What is a runny nose?
A runny nose is mucus being discharged, or “running,” or dripping, out of the nose. It can be caused by colder outdoor temperatures, or by the cold, flu, or allergies.
When a cold virus or an allergen, such as pollen or dust, first enters the body, it irritates the lining of the nose and sinuses, or air-filled pockets around the face, and the nose starts to make a lot of clear mucus. This mucus traps the bacteria, virus, or allergens and helps flush them out of the nose and sinuses.
After 2 or 3 days, the mucus may change color and become white or yellow. Sometimes the mucus may also turn a greenish color. All of this is normal and does not mean an infection is present.
How does the nose work to protect the body?

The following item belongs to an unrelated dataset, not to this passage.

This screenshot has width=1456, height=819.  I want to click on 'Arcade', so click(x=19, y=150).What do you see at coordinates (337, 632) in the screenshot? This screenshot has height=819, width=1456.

The breathing process starts in the nose. Air gets into the lungs through the nose. It helps filter, humidify, warm, or cool the air that comes through it, so that the air that gets to the lungs is clean.

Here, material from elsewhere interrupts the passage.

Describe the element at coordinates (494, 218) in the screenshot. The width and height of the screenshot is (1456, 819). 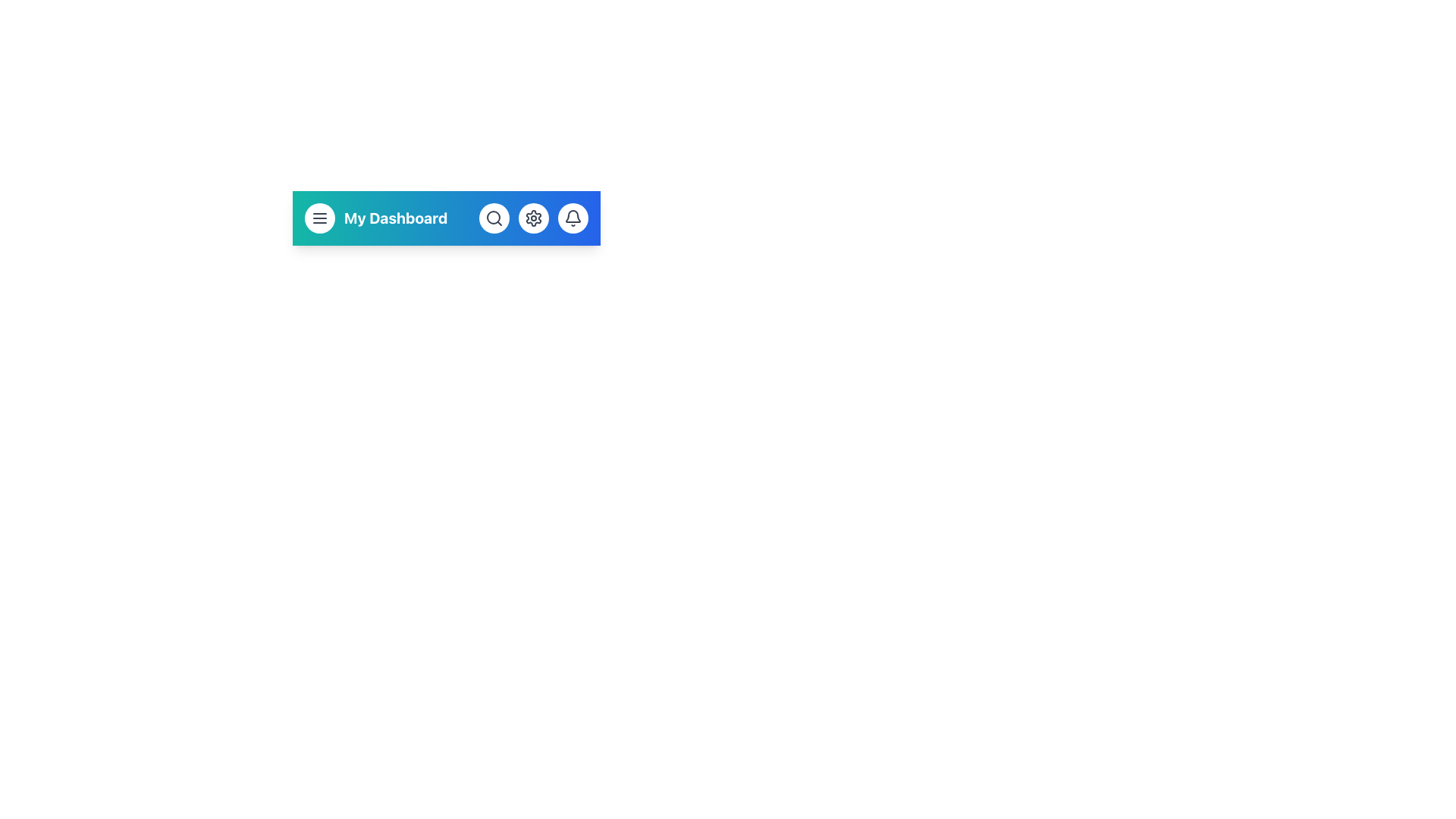
I see `the circular button with a white background and dark gray search icon located in the top-level navbar` at that location.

A special lining of mucosa, or a moist tissue, covers the area inside the nose and consists of many mucus-producing glands. As bacteria, allergens, dust, or other harmful particles come into the nose, the mucus traps them. Mucus contains antibodies, or enzymes, which kill unwanted bacteria and viruses.
The mucosa lining also includes cilia, or tiny hair-like structures. The cilia are continually in motion and move the collected harmful particles and the mucus that they are trapped in through the nose into the back of the throat. It is then swallowed and destroyed by the acid in the stomach. Mucus and particles can also be coughed up or sneezed out.
When outdoor temperatures turn cold, the pace of this process slows down. Many times, the mucus stays in the nose and then drips or dribbles out of the nose.
Why is mucus an important part of the airway system?
Mucus production is a normal and necessary part of the airway system. Mucus is needed to keep the airway moist and working properly. Not only does mucus stop harmful particles from getting into the lungs, but it also contains antibodies to help destroy bacteria. If too much mucus is produced, the body wants to get rid of it, leading to coughing and spitting the extra mucus out, and blowing it out of the nose.